→ GIVEN TEXT
------------------------------------------------------------------------

FIG. 14 illustrates bottom channel unsorted NTT compressed source addresses 1400. According to some examples, the grouped or compressed source addresses shown in FIG. 14 provide an unsorted example of how contention-free paths through an 8×8 array tiles such as shown in FIG. 2 for tile array 140 and based on NTT routing schedule 300 shown in FIG. 3 can be assigned to grouped or compressed source addresses for as mentioned above for process flow 1100. The compressed source addresses included in bottom channel unsorted NTT compressed source addresses 1400 to be used to program entries in NTT compressed routing tables maintained in and used by bottom channel routing circuitry of a tile. For these examples, a total of 7 compressed source addresses 0-6 are assigned. A compressed source address for tile 0 is not included in bottom channel unsorted NTT compressed source addresses 1400 because the interconnect between tiles 0 and 1 in this path is only used at a top channel of router circuitry maintained at tile 0, while the bottom channel delivers the packet from tile 0 to itself (e.g., local destination port). The paths shown in FIG. 14 for bottom channel unsorted NTT compressed source addresses 1400 can represent one of multiple options for contention-free paths through tile array 140 for a bottom channel.

------------------------------------------------------------------------

→ GIVEN RECORDS
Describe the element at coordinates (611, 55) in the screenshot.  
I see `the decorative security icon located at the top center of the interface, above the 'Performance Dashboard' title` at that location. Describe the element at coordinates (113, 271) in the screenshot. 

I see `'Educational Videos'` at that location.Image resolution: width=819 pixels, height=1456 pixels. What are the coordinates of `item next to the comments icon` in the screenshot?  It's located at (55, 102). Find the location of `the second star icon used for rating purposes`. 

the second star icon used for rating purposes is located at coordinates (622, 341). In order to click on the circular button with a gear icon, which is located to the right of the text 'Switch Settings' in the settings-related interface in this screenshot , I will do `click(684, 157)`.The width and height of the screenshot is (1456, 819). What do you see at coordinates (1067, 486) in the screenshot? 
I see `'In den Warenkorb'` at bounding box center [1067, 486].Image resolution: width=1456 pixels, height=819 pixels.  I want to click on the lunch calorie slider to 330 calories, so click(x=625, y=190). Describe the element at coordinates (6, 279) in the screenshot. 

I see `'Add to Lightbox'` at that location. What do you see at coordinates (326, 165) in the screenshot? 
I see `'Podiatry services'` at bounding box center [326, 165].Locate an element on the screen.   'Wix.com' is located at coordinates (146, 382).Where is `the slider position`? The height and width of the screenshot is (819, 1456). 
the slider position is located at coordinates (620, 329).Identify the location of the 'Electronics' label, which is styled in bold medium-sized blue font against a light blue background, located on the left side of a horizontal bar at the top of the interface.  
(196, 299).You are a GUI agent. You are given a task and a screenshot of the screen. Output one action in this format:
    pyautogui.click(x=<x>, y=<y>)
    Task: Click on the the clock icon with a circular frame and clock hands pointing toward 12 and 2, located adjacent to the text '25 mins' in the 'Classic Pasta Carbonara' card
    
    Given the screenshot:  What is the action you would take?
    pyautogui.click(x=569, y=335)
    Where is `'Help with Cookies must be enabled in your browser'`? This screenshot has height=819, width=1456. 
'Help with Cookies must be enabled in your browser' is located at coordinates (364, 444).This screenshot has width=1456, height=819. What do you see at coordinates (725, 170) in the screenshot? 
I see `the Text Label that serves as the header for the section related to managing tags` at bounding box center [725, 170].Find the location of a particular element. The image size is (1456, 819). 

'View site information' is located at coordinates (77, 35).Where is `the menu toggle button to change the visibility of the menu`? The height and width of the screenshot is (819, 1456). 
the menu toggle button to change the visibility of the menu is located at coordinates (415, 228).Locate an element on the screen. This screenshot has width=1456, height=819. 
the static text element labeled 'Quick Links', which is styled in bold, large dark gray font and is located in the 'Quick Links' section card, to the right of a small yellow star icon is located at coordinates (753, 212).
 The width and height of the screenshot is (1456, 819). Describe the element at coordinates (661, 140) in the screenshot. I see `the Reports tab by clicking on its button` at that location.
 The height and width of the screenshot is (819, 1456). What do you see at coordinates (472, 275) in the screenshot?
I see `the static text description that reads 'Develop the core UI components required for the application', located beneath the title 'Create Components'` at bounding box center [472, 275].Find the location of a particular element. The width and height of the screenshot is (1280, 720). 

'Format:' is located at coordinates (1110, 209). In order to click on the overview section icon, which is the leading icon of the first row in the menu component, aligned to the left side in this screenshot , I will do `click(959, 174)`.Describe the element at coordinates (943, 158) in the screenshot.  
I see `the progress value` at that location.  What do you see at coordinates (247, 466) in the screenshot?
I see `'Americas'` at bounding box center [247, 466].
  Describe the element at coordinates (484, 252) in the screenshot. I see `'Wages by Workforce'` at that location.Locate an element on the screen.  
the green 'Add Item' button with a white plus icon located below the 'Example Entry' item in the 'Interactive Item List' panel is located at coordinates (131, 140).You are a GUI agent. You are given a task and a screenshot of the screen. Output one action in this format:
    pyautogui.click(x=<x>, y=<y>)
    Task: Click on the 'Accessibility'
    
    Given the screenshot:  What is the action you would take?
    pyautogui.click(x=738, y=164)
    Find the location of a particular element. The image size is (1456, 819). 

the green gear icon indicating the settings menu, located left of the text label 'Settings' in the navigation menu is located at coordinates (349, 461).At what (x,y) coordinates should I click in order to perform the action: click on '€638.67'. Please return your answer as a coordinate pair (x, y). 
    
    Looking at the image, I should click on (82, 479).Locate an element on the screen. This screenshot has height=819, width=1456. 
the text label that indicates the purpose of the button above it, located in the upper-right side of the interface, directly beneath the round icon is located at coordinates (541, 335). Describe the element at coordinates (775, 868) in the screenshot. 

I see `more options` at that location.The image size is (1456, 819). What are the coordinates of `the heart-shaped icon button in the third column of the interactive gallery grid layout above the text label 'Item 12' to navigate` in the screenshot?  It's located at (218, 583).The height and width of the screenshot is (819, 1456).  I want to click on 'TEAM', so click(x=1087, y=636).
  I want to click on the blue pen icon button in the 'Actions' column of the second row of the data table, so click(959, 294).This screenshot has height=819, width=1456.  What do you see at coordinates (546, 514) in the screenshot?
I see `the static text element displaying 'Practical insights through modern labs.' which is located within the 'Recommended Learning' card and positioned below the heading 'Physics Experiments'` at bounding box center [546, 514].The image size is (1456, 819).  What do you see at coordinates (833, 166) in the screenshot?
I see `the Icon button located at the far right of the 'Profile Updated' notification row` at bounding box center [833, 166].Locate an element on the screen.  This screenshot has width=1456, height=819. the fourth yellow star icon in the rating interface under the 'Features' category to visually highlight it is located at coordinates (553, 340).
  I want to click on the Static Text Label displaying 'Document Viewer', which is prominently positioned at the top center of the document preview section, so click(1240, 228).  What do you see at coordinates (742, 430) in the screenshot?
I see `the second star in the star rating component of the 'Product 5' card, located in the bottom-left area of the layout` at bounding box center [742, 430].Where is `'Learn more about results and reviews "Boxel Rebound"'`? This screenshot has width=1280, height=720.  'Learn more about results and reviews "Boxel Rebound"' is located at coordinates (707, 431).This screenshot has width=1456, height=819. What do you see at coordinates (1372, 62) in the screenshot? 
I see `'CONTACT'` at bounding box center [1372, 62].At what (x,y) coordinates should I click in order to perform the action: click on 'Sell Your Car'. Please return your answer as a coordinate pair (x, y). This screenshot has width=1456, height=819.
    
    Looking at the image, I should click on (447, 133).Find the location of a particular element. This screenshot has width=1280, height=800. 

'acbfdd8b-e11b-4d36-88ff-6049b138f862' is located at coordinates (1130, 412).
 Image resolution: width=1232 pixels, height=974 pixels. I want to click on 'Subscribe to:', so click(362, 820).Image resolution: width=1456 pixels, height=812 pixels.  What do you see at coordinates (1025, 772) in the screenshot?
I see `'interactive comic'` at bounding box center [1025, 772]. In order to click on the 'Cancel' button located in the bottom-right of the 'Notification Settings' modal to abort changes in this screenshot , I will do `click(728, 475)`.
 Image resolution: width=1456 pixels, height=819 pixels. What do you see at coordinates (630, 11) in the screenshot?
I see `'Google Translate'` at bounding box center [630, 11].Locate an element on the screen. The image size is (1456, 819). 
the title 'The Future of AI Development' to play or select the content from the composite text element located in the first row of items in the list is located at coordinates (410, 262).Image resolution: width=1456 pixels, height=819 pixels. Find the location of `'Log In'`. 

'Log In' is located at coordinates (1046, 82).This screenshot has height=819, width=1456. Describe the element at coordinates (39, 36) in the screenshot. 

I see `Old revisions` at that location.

------------------------------------------------------------------------

→ SET OF TASKS
A – According to the passage on bottom channel unsorted NTT compressed source addresses, how many compressed source addresses are assigned?
B – Continue the passage on bottom channel unsorted NTT compressed source addresses from where it stops.

→ SET OF ANSWERS
A – Seven, numbered 0 through 6.

B –
FIG. 15 illustrates example bottom channel sorted NTT compressed source addresses 1500. According to some examples, as shown in FIG. 15, paths assigned to compressed source addresses are sorted to depict how each path assigned to a given compressed source address do not have overlapping destination tiles. Bottom channel sorted NTT compressed source addresses 1500 also show how assigning a path to a minimum grouped source address causes source address 0 to have the highest number of paths and source address 6 to have the lowest number.



FIG. 16 illustrates an example logic flow 1600. Logic flow 1600 is representative of the operations implemented by logic and/or features of a router circuitry resident on or closely coupled with a tile. For example, logic and/or features of router circuitry 510-1, 510-2, 510-3 or 510-4 as shown in FIGS. 5 and 7 and described above for router sub-system portion 1000 as shown in FIG. 10. The router circuitry can be configured to implement a compressed routing table scheme such as described above for compressed routing table scheme 902 shown in FIG. 9 using compressed source addresses assigned to paths as described in process flow 1100. The assigned compressed source addresses can be used to program entry values in compressed routing tables maintained and/or used by the router circuitry. Top and bottom channel router circuitry can be included in a tile such as tile 140-10 of tile array 140 that includes a plurality of compute elements such as compute elements 410-1 to 410-128 as shown in FIGS. 4 and 5.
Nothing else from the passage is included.